■ Exercise details
What you hand back must match the listing exactly.

■ Given records

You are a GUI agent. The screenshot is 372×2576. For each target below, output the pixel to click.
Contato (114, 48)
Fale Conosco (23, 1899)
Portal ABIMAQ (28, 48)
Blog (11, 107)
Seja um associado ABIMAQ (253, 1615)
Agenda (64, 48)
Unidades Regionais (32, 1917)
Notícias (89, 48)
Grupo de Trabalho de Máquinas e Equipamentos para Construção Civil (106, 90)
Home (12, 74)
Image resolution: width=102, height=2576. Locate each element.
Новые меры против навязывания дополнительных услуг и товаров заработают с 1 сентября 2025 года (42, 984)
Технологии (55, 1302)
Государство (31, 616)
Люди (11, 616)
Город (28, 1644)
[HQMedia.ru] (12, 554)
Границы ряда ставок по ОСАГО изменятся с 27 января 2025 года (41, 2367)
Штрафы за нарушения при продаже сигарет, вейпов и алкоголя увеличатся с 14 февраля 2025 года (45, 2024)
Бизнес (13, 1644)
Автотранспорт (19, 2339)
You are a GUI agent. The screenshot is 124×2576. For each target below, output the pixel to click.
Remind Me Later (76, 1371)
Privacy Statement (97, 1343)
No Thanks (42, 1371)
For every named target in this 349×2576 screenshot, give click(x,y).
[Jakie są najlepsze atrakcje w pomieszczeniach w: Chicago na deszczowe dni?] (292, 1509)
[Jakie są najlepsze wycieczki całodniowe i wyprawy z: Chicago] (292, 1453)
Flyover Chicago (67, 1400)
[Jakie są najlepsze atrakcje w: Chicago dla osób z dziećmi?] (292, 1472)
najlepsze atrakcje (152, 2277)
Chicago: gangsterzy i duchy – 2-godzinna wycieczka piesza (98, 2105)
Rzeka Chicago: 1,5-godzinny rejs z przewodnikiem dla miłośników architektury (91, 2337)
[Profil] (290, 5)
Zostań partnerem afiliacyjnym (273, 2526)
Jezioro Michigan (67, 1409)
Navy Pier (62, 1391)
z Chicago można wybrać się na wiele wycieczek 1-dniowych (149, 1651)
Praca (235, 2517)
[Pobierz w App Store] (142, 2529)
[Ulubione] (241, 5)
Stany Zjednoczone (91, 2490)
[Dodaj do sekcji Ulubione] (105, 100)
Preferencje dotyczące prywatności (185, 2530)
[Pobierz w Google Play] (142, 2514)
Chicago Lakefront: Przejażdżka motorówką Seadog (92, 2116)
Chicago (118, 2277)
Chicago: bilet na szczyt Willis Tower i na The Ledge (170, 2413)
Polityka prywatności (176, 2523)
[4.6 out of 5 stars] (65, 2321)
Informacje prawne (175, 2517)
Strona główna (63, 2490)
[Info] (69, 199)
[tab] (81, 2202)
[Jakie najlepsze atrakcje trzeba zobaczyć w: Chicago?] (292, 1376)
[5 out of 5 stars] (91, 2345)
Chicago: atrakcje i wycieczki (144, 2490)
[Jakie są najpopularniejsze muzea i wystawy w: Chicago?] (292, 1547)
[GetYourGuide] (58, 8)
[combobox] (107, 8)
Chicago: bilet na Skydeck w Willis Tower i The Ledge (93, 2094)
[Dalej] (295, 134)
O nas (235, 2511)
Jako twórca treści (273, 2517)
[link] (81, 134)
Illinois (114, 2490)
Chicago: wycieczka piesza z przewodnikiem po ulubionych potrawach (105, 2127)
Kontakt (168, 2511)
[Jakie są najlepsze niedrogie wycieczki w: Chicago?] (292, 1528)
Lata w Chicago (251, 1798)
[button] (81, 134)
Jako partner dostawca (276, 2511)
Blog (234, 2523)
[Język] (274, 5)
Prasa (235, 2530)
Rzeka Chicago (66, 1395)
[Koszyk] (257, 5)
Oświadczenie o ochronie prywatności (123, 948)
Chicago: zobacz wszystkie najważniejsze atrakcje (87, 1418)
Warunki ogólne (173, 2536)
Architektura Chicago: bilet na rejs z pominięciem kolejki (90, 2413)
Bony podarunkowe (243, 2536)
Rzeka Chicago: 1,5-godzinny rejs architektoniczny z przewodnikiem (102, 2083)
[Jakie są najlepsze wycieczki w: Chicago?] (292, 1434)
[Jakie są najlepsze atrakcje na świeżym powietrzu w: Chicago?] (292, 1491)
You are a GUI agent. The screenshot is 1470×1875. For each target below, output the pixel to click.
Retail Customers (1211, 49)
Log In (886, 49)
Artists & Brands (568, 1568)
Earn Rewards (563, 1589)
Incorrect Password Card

■ Response to this exercise
You are a GUI agent. The screenshot is 372×2576. For each target below, output the pixel to click.
Contato (114, 48)
Fale Conosco (23, 1899)
Portal ABIMAQ (28, 48)
Blog (11, 107)
Seja um associado ABIMAQ (253, 1615)
Agenda (64, 48)
Unidades Regionais (32, 1917)
Notícias (89, 48)
Grupo de Trabalho de Máquinas e Equipamentos para Construção Civil (106, 90)
Home (12, 74)
Image resolution: width=102, height=2576. Locate each element.
Новые меры против навязывания дополнительных услуг и товаров заработают с 1 сентября 2025 года (42, 984)
Технологии (55, 1302)
Государство (31, 616)
Люди (11, 616)
Город (28, 1644)
[HQMedia.ru] (12, 554)
Границы ряда ставок по ОСАГО изменятся с 27 января 2025 года (41, 2367)
Штрафы за нарушения при продаже сигарет, вейпов и алкоголя увеличатся с 14 февраля 2025 года (45, 2024)
Бизнес (13, 1644)
Автотранспорт (19, 2339)
You are a GUI agent. The screenshot is 124×2576. For each target below, output the pixel to click.
Remind Me Later (76, 1371)
Privacy Statement (97, 1343)
No Thanks (42, 1371)
For every named target in this 349×2576 screenshot, give click(x,y).
[Jakie są najlepsze atrakcje w pomieszczeniach w: Chicago na deszczowe dni?] (292, 1509)
[Jakie są najlepsze wycieczki całodniowe i wyprawy z: Chicago] (292, 1453)
Flyover Chicago (67, 1400)
[Jakie są najlepsze atrakcje w: Chicago dla osób z dziećmi?] (292, 1472)
najlepsze atrakcje (152, 2277)
Chicago: gangsterzy i duchy – 2-godzinna wycieczka piesza (98, 2105)
Rzeka Chicago: 1,5-godzinny rejs z przewodnikiem dla miłośników architektury (91, 2337)
[Profil] (290, 5)
Zostań partnerem afiliacyjnym (273, 2526)
Jezioro Michigan (67, 1409)
Navy Pier (62, 1391)
z Chicago można wybrać się na wiele wycieczek 1-dniowych (149, 1651)
Praca (235, 2517)
[Pobierz w App Store] (142, 2529)
[Ulubione] (241, 5)
Stany Zjednoczone (91, 2490)
[Dodaj do sekcji Ulubione] (105, 100)
Preferencje dotyczące prywatności (185, 2530)
[Pobierz w Google Play] (142, 2514)
Chicago Lakefront: Przejażdżka motorówką Seadog (92, 2116)
Chicago (118, 2277)
Chicago: bilet na szczyt Willis Tower i na The Ledge (170, 2413)
Polityka prywatności (176, 2523)
[4.6 out of 5 stars] (65, 2321)
Informacje prawne (175, 2517)
Strona główna (63, 2490)
[Info] (69, 199)
[tab] (81, 2202)
[Jakie najlepsze atrakcje trzeba zobaczyć w: Chicago?] (292, 1376)
[5 out of 5 stars] (91, 2345)
Chicago: atrakcje i wycieczki (144, 2490)
[Jakie są najpopularniejsze muzea i wystawy w: Chicago?] (292, 1547)
[GetYourGuide] (58, 8)
[combobox] (107, 8)
Chicago: bilet na Skydeck w Willis Tower i The Ledge (93, 2094)
[Dalej] (295, 134)
O nas (235, 2511)
Jako twórca treści (273, 2517)
[link] (81, 134)
Illinois (114, 2490)
Chicago: wycieczka piesza z przewodnikiem po ulubionych potrawach (105, 2127)
Kontakt (168, 2511)
[Jakie są najlepsze niedrogie wycieczki w: Chicago?] (292, 1528)
Lata w Chicago (251, 1798)
[button] (81, 134)
Jako partner dostawca (276, 2511)
Blog (234, 2523)
[Język] (274, 5)
Prasa (235, 2530)
Rzeka Chicago (66, 1395)
[Koszyk] (257, 5)
Oświadczenie o ochronie prywatności (123, 948)
Chicago: zobacz wszystkie najważniejsze atrakcje (87, 1418)
Warunki ogólne (173, 2536)
Architektura Chicago: bilet na rejs z pominięciem kolejki (90, 2413)
Bony podarunkowe (243, 2536)
Rzeka Chicago: 1,5-godzinny rejs architektoniczny z przewodnikiem (102, 2083)
[Jakie są najlepsze wycieczki w: Chicago?] (292, 1434)
[Jakie są najlepsze atrakcje na świeżym powietrzu w: Chicago?] (292, 1491)
You are a GUI agent. The screenshot is 1470×1875. For each target below, output the pixel to click.
Retail Customers (1211, 49)
Log In (886, 49)
Artists & Brands (568, 1568)
Earn Rewards (563, 1589)
Incorrect Password Card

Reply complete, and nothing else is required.